Sir Philip Pullman, tweeting that thoughts of hanging the PM came to mind after the decision to prorogue parliament, later drew back: ‘I don’t apologise for the anger I feel; only for its intemperate expression.’ The ancients were well aware that rage usually removed a man’s judgment and made him look an idiot.
In his lengthy treatise on anger, defined as ‘a desire to avenge a wrong’, the Roman stoic philosopher Seneca argued against it on three grounds: it was unnecessary, learned behaviour; it did not lead to desirable conduct; and it made a man prone to violence. Take, for example, one’s reaction to wrongdoing. It needed to be dealt with, and punishment might well be the appropriate response, but not if it was driven by anger or the desire for revenge. The reasonable man would take a quite different attitude towards it and regard it as a wrong to be cured, as a doctor cured a patient.
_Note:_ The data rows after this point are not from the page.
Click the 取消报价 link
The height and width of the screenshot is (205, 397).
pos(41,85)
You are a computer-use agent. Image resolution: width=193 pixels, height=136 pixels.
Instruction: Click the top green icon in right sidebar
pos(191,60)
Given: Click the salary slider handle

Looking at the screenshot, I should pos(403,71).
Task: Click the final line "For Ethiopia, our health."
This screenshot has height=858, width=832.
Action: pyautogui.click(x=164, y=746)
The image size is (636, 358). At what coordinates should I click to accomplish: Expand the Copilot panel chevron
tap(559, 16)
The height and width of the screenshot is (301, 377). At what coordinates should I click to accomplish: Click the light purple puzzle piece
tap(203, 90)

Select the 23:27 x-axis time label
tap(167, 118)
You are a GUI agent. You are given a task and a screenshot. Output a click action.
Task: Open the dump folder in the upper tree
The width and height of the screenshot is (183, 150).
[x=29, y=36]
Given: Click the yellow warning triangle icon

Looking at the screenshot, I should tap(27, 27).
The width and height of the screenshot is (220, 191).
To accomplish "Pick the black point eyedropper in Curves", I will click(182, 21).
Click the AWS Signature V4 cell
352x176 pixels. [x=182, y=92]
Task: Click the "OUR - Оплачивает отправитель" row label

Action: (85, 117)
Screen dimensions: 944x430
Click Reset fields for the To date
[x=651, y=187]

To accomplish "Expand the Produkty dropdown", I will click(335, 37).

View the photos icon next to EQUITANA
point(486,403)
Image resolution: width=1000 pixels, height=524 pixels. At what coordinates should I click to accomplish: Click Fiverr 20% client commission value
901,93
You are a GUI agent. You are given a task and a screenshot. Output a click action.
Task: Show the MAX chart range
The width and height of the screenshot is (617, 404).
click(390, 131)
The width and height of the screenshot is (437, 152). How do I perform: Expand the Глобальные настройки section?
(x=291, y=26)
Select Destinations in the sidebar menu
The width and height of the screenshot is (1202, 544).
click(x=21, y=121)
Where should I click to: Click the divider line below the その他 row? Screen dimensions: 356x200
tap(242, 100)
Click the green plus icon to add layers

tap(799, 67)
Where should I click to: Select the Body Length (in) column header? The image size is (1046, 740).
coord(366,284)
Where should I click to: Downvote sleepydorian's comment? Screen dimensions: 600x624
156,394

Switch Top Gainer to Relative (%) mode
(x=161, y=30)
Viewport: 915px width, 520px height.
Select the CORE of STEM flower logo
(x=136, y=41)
Aristotle took a different line. Believing that virtue depended partly on a balance between excesses, he argued that between flying off the handle and simply repressing one’s wrath, there lay a middle way: feeling angry for the right reasons, against the right person, at the right moment, for the right length of time. But the stoics argued that was a vain hope. The whole point about such passions was that they contained their own impetus within them, making them impossible to control (Seneca drew a comparison with a body falling headlong from a cliff). Seneca’s picture of the angry man emphasised the point: devoid of self-control, forgetful of decency, unmindful of loyalties, and deaf to reason and advice, his inner derangement reflected in his physical reactions — bellowing, groaning, eyes blazing, face crimson with blood, lips quivering, teeth clenched, joints cracking. Seneca’s overall conclusion? ‘Let us cultivate our humanity.’
Gary Lineker, John Bercow, Stephen Fry, Hugh Grant and many other 21st-century luminaries joined Pullman in adding their smug little tweets to the incontinent screams of ‘Dictator!’ ‘Fascist!’ ‘Coup d’état!’. One can be fairly sure they do not see themselves as (ugh) ‘populists’, but their rage has certainly made them as one with the mob on this occasion.